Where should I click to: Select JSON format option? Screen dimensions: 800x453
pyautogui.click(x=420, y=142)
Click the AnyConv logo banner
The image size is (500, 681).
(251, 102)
* * * * *
**To be done**. Rewrite the items above, changing "Screen dimensions" to "Display size" and leaving everything else as it is.

**Result of the exercise**.
Where should I click to: Select JSON format option? Display size: 800x453
pyautogui.click(x=420, y=142)
Click the AnyConv logo banner
The image size is (500, 681).
(251, 102)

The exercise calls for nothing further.